There’s my little girl, dancing with her father in a tiny living room to the overture of Guys and Dolls. They are always there: swaying, laughing, joking, while the music plays. Even when my daughter is my age, she will still be in that moment, dancing in her father’s arms.
Because they once were mine, they are always mine.
At December’s end, we meet the Fournets at Bryant Park. It is a gray day, the sort that makes you feel you are inside a box and need to jump and flip the lid off so you can let some light in.

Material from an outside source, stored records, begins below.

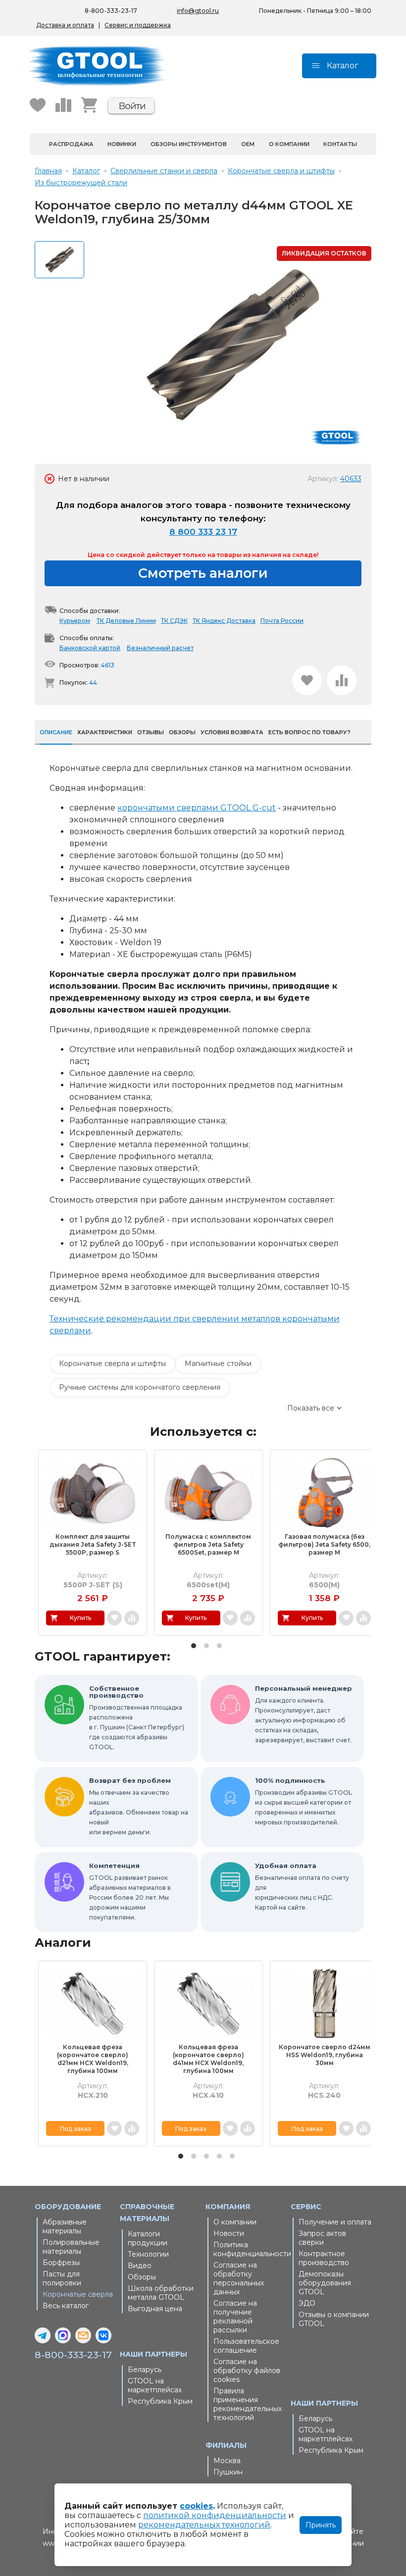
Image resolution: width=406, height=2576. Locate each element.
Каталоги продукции (147, 2238)
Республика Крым (160, 2401)
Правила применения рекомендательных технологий (247, 2404)
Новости (228, 2233)
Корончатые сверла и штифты (112, 1363)
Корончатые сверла (78, 2294)
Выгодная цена (155, 2308)
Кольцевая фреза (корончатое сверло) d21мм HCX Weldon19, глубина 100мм (92, 2058)
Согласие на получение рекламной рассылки (235, 2316)
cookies (196, 2506)
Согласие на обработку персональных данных (238, 2278)
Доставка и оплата (65, 25)
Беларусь (144, 2369)
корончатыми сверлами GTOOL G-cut (196, 807)
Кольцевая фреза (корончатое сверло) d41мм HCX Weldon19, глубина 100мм (208, 2058)
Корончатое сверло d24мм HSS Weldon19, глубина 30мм (324, 2055)
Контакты (340, 144)
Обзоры (142, 2277)
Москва (227, 2460)
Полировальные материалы (71, 2247)
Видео (140, 2265)
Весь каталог (66, 2305)
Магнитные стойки (218, 1363)
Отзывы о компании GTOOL (334, 2319)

My husband snaps photos of the girls going round the carousel. Edith Piaf warbles from the speakers and the carousel’s bright stage bulbs sparkle against the darkening sky—afternoon is succumbing to evening. He takes a photo of Julie and me, sitting in chairs on the cobble-stoned path.
Julie says she is going to Maison Kayser to get some decent bread.
She returns with a baguette, and some flowers, too. The children have lined up in front of a balloon folder; we can’t leave the chilly park until each girl gets her twisted rubber animal. It’s dreadfully cold now and a razor is slicing through my thigh. I need more pain medicine, but I don’t have any—I left the house without it to make sure I wouldn’t take another pill. The razor twists; my muscles lock against the wind.
I imagine the two flights of subway stairs that lead to the C train and catch my breath.
I glance back at the carousel.
Edith Piaf still trills from its speakers; its bulbs light up the night like a movie theater’s marquis.
How you see it will be how your daughter sees it.
It’s time to go. I join the group descending the stairs to exit the park in the dark of night.
I never print unflattering photos.
I linger over the photo of Julie and me at the carousel. Impulsively, I add it to my Shutterfly cart.
In the picture, my face is pinched with pain and my body is hunched, trying to protect my hip from the freezing metal of the wrought-iron chair. Julie is sitting next to me; we are smiling for the camera. The light is terrible; there are shadows underneath my eyes.
It is how you look at it.
The photo is framed in my apartment: a memory of the day. I look dreadful in the picture, but the photo itself—it is a thing of beauty.